Yang menjadi pertanyaan, apakah etika dan perilaku Aparatur Sipil Negara saat ini sudah menjalankan amanah Undang Undang tersebut dalam memberikan pelayanan kepada publik ?.
Banyak aduan pelayanan public ke institusi resmi seperti Ombudsmen dan unit-unit Kepatuhan Internal, juga yang curhat di medsos, suara pembaca dan media lainnya atas pelayanan publik yang buruk.
Bahkan dalam Talkshow di TVRI (hadir pihak Ombudsmen, salah satu Deputi Menpan dan Pengamat) ada pemirsa yang marah-marah dengan berkata-kata,”Pak dari Ombudsmen tolong ditindak para aparat pemerintah itu -menyebut salah satu Pemkab- semua pelayanan apa-apa diukur pakai duit bahkan lebih parah kalau menjelang atau sesudah pilkada pasti rotasi pejabat besar-besaran, apalagi kalau tidak karena duti !”.
Menunda-nunda atau mempersulit layanan
Tidak tepat waktu masuk dan pulang jam kerja, masuk kerja tepat waktu yang ditandai dengan mengisi Daftar Hadir dan Daftar Pulang Kerja tetapi tidak berada atau sering tidak ada di tempat tugas/kerja, berada di tempat tugas/kerja tetapi tidak fokus melayani adalah benih-benih awal dari menunda-nunda atau mempersulit layanan.
Tidak tepat waktu masuk dan pulang jam kerja masih dapat dipilah-pilah.
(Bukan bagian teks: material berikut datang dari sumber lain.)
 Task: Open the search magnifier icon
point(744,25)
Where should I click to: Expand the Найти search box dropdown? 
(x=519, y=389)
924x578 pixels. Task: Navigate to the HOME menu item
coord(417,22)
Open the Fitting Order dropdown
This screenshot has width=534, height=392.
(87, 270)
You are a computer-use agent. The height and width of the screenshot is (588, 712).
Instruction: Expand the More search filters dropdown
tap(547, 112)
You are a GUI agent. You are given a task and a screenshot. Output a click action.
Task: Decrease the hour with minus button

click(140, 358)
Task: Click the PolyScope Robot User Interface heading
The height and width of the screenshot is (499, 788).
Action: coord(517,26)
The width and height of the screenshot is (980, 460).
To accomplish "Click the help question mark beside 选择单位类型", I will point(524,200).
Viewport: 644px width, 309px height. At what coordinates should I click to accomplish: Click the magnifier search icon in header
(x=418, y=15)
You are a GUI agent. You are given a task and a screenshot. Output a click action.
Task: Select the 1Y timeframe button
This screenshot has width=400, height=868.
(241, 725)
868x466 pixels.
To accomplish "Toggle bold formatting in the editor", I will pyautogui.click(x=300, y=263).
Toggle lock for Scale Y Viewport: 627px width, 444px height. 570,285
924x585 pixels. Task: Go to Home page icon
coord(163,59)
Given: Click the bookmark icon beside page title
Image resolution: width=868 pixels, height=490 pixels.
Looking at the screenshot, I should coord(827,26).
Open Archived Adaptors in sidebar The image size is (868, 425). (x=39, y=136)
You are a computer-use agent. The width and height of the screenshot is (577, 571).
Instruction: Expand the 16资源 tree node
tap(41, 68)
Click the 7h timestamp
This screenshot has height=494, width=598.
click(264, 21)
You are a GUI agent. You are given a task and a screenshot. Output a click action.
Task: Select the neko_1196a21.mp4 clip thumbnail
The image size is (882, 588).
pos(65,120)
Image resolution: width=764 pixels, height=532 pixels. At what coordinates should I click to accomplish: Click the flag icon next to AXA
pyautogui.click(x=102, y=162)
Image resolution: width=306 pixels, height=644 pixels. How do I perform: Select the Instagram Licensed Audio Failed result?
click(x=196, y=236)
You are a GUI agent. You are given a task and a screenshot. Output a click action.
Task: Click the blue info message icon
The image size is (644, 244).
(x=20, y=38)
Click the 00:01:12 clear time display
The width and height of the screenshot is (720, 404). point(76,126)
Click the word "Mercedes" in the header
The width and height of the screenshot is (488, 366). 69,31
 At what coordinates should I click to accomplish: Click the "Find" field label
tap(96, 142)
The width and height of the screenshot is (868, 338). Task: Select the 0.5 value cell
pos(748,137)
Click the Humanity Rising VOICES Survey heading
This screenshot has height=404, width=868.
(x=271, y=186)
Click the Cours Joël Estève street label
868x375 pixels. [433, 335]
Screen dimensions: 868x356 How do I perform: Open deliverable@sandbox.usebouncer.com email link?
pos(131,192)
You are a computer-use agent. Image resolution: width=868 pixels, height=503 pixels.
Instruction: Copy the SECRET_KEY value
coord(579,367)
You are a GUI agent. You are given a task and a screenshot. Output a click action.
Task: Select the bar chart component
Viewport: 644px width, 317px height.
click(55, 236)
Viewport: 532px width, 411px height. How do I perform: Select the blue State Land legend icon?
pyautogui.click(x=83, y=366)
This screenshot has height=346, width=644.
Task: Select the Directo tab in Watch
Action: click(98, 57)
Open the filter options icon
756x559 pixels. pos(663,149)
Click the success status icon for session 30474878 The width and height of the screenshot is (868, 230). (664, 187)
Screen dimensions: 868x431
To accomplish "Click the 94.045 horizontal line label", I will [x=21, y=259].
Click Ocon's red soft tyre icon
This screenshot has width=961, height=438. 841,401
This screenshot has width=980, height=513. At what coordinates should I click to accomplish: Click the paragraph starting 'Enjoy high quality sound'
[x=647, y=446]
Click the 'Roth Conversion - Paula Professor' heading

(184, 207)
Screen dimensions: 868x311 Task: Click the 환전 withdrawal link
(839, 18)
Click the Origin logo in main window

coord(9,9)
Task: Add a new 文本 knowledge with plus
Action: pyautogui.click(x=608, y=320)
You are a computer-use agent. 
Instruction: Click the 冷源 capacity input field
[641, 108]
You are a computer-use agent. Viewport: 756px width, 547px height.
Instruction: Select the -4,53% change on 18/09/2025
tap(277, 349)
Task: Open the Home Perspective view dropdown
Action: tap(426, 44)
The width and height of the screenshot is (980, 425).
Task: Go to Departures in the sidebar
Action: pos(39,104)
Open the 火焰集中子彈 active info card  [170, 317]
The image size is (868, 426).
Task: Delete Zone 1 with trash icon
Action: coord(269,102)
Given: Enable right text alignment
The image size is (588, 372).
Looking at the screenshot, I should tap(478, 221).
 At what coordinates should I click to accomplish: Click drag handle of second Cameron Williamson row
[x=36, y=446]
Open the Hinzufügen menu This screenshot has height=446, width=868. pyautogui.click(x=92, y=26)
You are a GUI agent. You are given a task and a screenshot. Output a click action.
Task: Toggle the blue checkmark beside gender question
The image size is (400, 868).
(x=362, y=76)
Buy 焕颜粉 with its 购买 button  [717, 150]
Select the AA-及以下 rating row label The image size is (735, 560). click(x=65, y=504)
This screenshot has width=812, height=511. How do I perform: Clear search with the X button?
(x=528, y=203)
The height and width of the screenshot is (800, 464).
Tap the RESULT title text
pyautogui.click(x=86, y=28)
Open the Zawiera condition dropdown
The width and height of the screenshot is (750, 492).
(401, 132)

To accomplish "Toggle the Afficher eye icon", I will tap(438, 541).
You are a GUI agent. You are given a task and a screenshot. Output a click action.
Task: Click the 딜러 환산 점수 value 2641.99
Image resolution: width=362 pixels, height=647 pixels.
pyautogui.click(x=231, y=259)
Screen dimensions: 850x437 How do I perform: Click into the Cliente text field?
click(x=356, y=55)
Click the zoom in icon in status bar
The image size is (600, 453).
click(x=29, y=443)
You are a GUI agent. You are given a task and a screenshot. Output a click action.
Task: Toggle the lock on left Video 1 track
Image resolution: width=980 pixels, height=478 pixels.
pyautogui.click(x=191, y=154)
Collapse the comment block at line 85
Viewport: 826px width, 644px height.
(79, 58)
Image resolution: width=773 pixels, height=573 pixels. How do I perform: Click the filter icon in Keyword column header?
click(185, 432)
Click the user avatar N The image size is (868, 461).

Kalau tidak tepat hadir dan tidak tepat pulang jam kerja dengan alasan yang masuk akal, tentu masih dapat diterima sehingga jelas keberadaannya dan rekan kerja yang lain bisa mem-backup.
Yang merepotkan pengguna layanan dan juga rekan kerja adalah kelompok kedua, biasa disebut “Batalyon 705” yang pulang kerja pulang 17.00 atau “Batalyon 704” yang pulang kerja pukul 16.00 waktu setempat. Demikian pula kelompok yang ketiga, lebih merepotkan lagi.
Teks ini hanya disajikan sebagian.